Vevo may not be able to do true A/B-testing on YouTube the way Netflix is doing it on its service, but the company has nonetheless gathered a bunch of data on the types of thumbnails that work well, and the ways their videos gain steam on Google’s platform. Some of that is fairly obvious: Well-lit images do better than dark ones, and close-ups on people’s faces do better than shots from further away.

Insights into other success factors are less obvious. For instance, 55% of the traffic for Halsey’s “Ghost (Room 93 version)” video came from YouTube’s browse features, including the videos YouTube suggests to users on their personalized home pages.
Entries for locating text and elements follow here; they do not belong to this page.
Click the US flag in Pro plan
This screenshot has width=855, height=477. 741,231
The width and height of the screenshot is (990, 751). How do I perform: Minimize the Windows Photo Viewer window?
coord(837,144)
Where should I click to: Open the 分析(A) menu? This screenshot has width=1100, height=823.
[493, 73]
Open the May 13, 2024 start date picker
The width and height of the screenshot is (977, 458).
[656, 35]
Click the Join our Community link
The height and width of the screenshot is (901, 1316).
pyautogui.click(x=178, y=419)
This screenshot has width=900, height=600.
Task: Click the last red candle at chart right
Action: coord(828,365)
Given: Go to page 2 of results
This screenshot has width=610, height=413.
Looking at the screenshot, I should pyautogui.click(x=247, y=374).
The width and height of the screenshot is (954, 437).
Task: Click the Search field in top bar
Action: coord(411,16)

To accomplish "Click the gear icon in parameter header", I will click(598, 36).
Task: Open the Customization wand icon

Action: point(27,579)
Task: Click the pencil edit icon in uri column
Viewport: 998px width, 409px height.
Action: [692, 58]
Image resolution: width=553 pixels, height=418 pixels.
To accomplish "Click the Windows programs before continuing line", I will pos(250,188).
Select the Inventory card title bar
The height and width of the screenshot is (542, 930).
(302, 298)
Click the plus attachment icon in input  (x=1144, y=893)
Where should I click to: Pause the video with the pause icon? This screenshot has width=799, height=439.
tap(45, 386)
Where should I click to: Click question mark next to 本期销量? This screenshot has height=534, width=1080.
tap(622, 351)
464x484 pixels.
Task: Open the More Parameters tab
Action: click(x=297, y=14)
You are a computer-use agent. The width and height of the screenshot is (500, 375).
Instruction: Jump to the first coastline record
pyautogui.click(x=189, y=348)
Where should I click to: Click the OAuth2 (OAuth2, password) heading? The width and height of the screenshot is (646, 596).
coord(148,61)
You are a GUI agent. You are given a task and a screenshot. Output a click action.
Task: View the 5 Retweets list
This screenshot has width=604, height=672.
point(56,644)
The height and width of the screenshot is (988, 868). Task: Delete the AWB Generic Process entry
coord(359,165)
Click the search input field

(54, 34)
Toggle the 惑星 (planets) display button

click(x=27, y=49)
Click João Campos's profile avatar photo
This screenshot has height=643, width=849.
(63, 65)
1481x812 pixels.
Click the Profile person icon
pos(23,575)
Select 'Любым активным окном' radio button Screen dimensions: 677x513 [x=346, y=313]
Only 6% came from search. Overall, Vevo now sees 75% of its traffic coming from algorithmic curation, which includes personalized home pages, watch next suggestions and algorithmically curated playlists.

This suggests that optimized thumbnails aren’t just more popular with YouTube’s users, but also contribute to a virtuous cycle: Once users click on them more often, YouTube’s algorithms promote them more frequently, leading to further growth. And that virtuous cycle can also extend beyond a single clip: Vevo has found that boost an older videos with better thumbnails can also help to make the release of a new video of the same artist more popular.

So why hasn’t Vevo simply swapped out all of the images by now? Because in the end, such decisions are up to the labels. “Everything we do is in partnership with them,” said Evangelista. Vevo can suggest images that will likely perform better, but in some cases, labels or artists may have strong feelings about using certain imagery. “It’s an art and science conversation,” he said.